長篠の戦い開始—武田軍の突撃
1575年6月28日、夜明け前。設楽原には、緊張が満ちていた。
織田・徳川連合軍の兵たちは、武器を手に、静かに待機していた。
馬防柵の後ろで、鉄砲隊が、構えている。紘一は、医療班陣営で、夜明けを待っていた。
空が、徐々に明るくなってくる。もうすぐ、戦いが始まる。紘一の心は、重かった。
また、多くの人が死ぬだろう。それを、止めることはできない。紘一にできることは、負傷者を救うことだけだった。
夜が明けた。そして、武田軍が、姿を現した。約一万五千の大軍。旗が、風になびいている。
武田菱の旗印が、朝日に照らされている。武田勝頼は、馬に乗って、前線にいた。織田・徳川の陣を見て、笑った。
「馬防柵を作ったか。だが、我が武田の騎馬隊を、止められるものか」
勝頼の側には、重臣たちがいた。山県昌景、馬場信春、内藤昌豊、原昌胤。武田四名臣と呼ばれる者たちだった。山県昌景が、口を開いた。

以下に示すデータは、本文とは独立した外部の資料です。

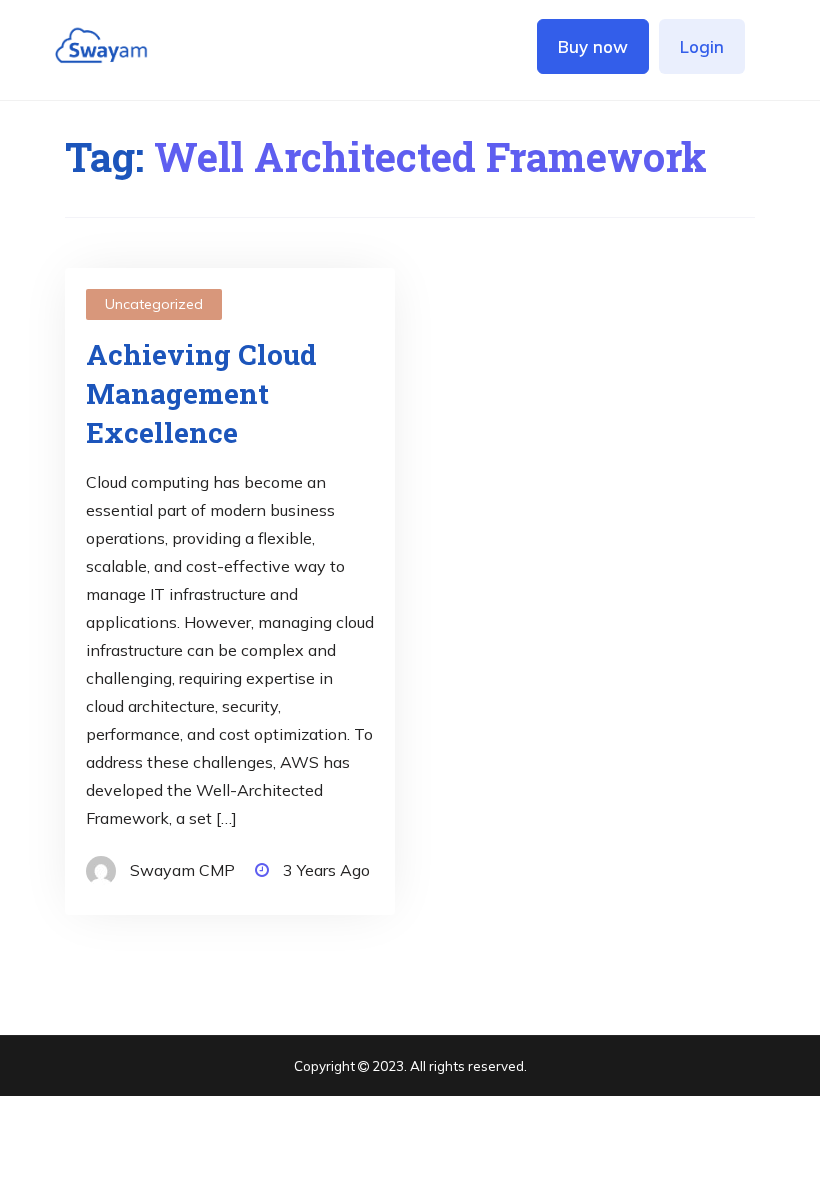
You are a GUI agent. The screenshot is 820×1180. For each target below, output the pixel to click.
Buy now (593, 46)
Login (702, 46)
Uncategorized (154, 304)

「殿、敵は大軍です。そして、馬防柵を作っています。正面から突撃するのは、危険かと」
馬場信春も、同意した。
「山県殿の言う通りです。慎重に、進むべきかと」
だが、勝頼は、聞かなかった。
「恐れるな。我らは、武田だ。父上が築いた、最強の軍だ。織田など、恐れるに足りない」
勝頼は、続けた。
「父上は、三方ヶ原で、織田・徳川を破った。わしも、父上のように、勝つ。いや、父上を超える。全軍、突撃せよ」
重臣たちは、これ以上、反対できなかった。
「承知しました」
武田の騎馬隊が、動き始めた。
約五千の騎馬が、一斉に、織田・徳川の陣に向かって突進した。
地響きがした。馬の蹄の音が、轟いた。凄まじい迫力だった。
大地が、震えているようだった。織田・徳川の兵たちは、恐怖を感じた。
武田の騎馬隊の迫力は、圧倒的だった。
「来る......」
「武田の騎馬隊が......」
兵たちの声が、震えている。だが、信長は、冷静だった。
信長は、馬防柵の後ろに立ち、騎馬隊を見ていた。騎馬隊が、近づいてくる。
百メートル、五十メートル、三十メートル。
「まだだ」
信長は、待った。二十メートル。
「撃て」
信長の命令が、下された。鉄砲隊の一段目が、一斉に発砲した。
ドン、ドン、ドン、ドン、ドン。約千挺の鉄砲が、火を噴いた。
硝煙が、立ち上った。銃弾が、武田の騎馬隊に、降り注いだ。馬と騎士が、次々と倒れた。
悲鳴が、上がった。馬の嘶きが、響いた。だが、武田の騎馬隊は、止まらなかった。
残りの騎馬が、さらに突進してくる。
「二段目、撃て」
二段目の鉄砲隊が、発砲した。また、約千挺の鉄砲が、火を噴いた。さらに、多くの騎馬が倒れた。だが、まだ止まらない。
「三段目、撃て」
三段目の鉄砲隊が、発砲した。三度目の銃撃。
武田の騎馬隊は、ついに、崩れた。あまりにも多くの騎馬が、倒れた。
残った騎馬は、馬防柵の前で、立ち往生した。柵を越えられない。
そこを、また鉄砲隊が撃った。一段目が、再装填を終えて、また撃った。
武田の騎馬隊は、壊滅した。約五千の騎馬のうち、半数以上が、倒れた。
生き残った騎馬も、退却を始めた。
紘一は、後方の医療班陣営から、その様子を見ていた。鉄砲の音が、響いている。硝煙が、立ち上っている。そして、悲鳴が、聞こえてくる。
「始まった......」
紘一は呟いた。しばらくして、最初の負傷者が、運ばれてきた。織田軍の兵だった。矢傷を負っていた。武田の弓兵が、反撃してきたのだ。
「先生、助けてください」
兵は、苦しそうに言った。吉田が、すぐに治療を始めた。矢を抜き、傷口を洗い、薬草を塗る。そして、包帯を巻く。
「大丈夫です。傷は、浅いです。すぐに、治ります」
兵は、安堵した。
「ありがとうございます」
だが、次から次へと、負傷者が運ばれてきた。
今回は、比較的少ないが、それでも、数十名の負傷者がいた。
医師たちは、必死に治療した。紘一も、治療を手伝った。
傷口を洗い、包帯を巻く。手は、血で染まっていった。